# [Record excerpts]
>> Start
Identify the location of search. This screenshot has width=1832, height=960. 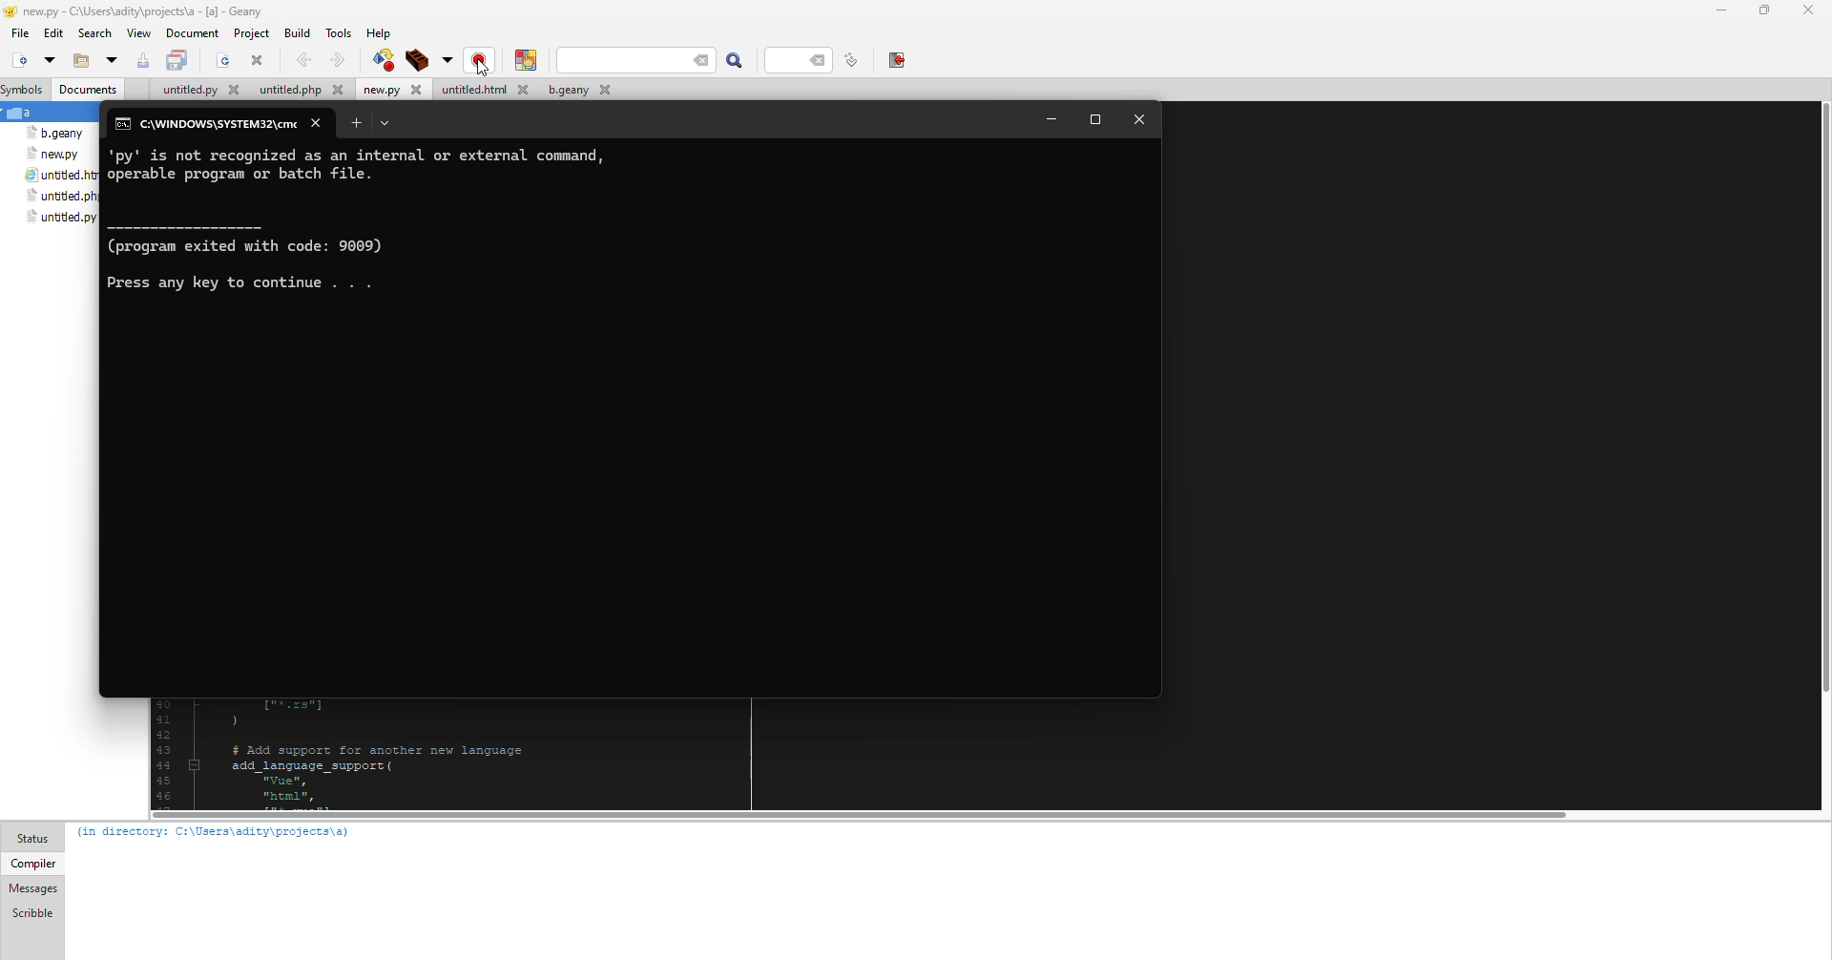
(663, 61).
>> End
>> Start
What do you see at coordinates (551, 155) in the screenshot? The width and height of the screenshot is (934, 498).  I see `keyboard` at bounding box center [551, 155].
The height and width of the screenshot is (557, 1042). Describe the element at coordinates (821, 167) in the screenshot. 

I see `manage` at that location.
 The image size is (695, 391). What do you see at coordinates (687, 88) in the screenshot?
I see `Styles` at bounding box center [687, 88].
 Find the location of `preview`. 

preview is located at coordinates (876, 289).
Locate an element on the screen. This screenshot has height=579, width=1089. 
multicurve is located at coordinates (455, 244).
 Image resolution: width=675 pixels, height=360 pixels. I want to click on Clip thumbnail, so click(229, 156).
>> End
>> Start
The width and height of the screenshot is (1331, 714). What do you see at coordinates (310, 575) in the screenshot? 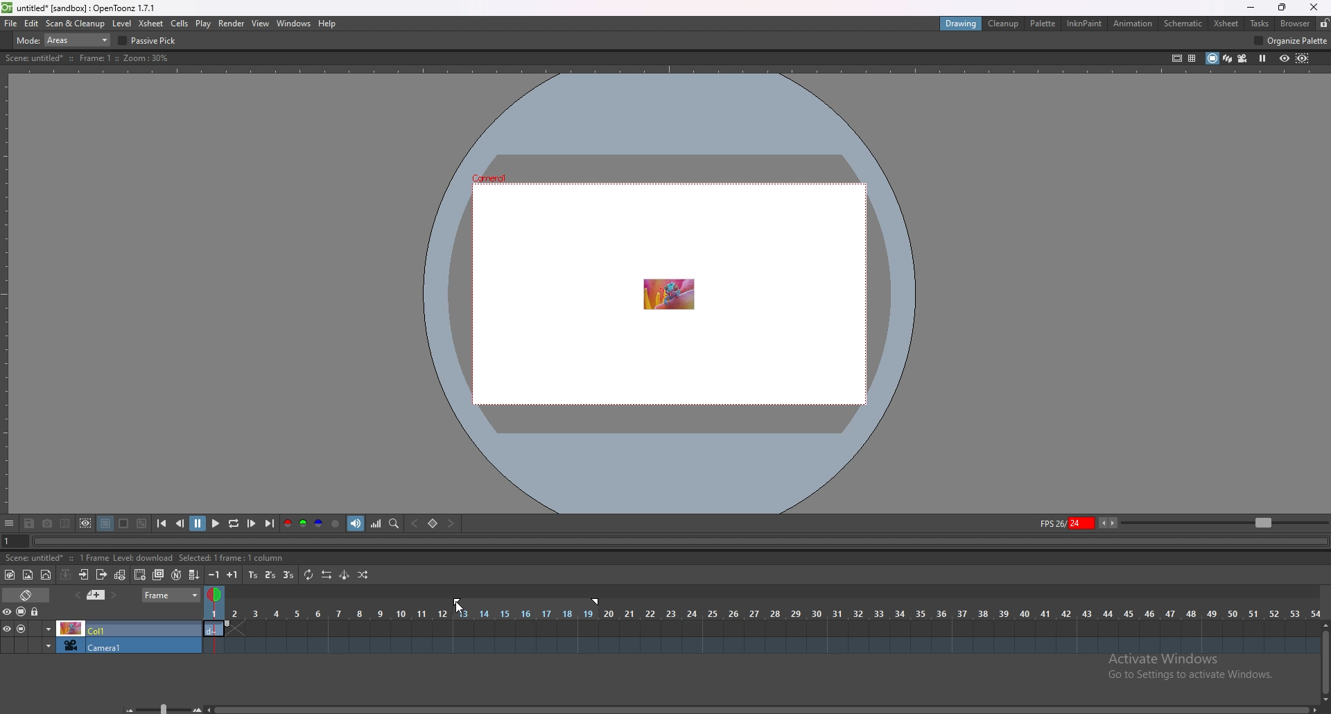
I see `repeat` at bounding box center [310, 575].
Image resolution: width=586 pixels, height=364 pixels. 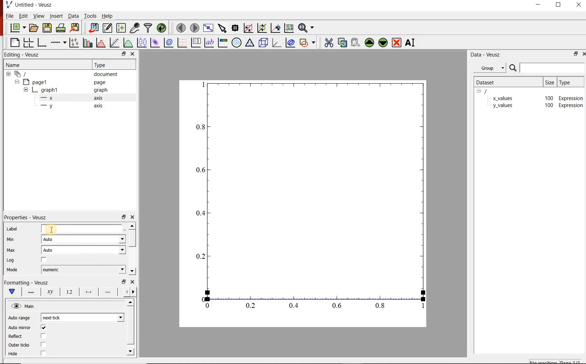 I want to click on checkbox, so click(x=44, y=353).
>> End
# [Written exercise]
Copy the material starting at the line that contains "Locate an element" and ending at the line that contains "Image resolution: width=675", swapping "screenshot" for "capture" and leaving everything else unchanged.

# [Response to this task]
Locate an element on the screen. This capture has height=579, width=1089. 
multicurve is located at coordinates (455, 244).
 Image resolution: width=675 pixels, height=360 pixels. I want to click on Clip thumbnail, so click(229, 156).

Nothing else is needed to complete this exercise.